[Opening EXCERPTED DATA section]

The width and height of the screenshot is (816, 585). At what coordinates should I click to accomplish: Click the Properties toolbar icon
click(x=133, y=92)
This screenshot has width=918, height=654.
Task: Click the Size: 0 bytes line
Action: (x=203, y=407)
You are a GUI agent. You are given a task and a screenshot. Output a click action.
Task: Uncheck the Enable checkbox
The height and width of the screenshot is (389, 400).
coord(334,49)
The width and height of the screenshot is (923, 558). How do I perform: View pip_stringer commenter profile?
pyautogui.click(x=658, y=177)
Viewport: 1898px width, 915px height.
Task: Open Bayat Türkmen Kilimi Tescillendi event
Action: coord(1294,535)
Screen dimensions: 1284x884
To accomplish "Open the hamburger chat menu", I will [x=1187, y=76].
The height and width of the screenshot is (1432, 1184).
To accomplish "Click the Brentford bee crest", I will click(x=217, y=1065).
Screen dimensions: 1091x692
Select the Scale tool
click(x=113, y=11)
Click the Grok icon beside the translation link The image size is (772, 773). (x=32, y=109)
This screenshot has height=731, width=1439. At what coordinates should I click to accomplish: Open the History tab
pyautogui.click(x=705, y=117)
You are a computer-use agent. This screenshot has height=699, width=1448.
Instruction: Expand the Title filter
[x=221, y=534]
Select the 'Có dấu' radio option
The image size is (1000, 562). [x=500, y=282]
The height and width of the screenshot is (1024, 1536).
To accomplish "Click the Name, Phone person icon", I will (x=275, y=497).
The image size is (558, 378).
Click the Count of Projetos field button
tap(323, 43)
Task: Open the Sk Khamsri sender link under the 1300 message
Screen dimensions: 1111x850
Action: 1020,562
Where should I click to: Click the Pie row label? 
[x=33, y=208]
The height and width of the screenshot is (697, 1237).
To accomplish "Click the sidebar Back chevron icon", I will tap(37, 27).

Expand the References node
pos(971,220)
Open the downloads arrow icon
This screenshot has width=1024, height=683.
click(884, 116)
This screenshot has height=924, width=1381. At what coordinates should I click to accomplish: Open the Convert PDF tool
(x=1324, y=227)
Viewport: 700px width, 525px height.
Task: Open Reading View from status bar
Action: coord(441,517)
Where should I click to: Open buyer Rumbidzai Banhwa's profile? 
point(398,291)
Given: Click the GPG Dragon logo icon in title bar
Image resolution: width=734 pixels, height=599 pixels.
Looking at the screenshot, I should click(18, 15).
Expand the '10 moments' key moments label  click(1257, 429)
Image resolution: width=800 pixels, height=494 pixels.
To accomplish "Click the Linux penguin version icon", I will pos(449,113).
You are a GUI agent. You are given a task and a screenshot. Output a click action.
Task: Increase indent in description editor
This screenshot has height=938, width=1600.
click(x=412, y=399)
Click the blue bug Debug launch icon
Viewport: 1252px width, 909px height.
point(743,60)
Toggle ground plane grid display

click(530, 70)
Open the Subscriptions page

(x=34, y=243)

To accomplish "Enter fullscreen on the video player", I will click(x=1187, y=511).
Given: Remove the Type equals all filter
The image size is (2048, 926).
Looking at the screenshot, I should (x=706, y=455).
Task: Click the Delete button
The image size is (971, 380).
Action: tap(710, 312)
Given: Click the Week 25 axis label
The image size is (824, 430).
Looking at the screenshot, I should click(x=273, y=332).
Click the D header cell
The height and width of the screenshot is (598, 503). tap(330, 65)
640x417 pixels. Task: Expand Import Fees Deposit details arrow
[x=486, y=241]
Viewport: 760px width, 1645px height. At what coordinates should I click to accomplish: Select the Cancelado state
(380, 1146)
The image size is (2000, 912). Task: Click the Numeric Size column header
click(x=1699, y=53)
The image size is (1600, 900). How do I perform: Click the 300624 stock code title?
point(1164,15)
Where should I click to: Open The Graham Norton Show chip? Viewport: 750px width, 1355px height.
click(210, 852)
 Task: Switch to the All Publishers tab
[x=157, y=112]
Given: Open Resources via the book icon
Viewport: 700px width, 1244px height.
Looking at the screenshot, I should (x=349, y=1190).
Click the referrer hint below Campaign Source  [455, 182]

[Closing EXCERPTED DATA section]

> WHAT IS NEEDED
Find the word "link" in the entries, then copy out every line that has it.

> EXERCISE SOLUTION
Click the Grok icon beside the translation link The image size is (772, 773). (x=32, y=109)
Task: Open the Sk Khamsri sender link under the 1300 message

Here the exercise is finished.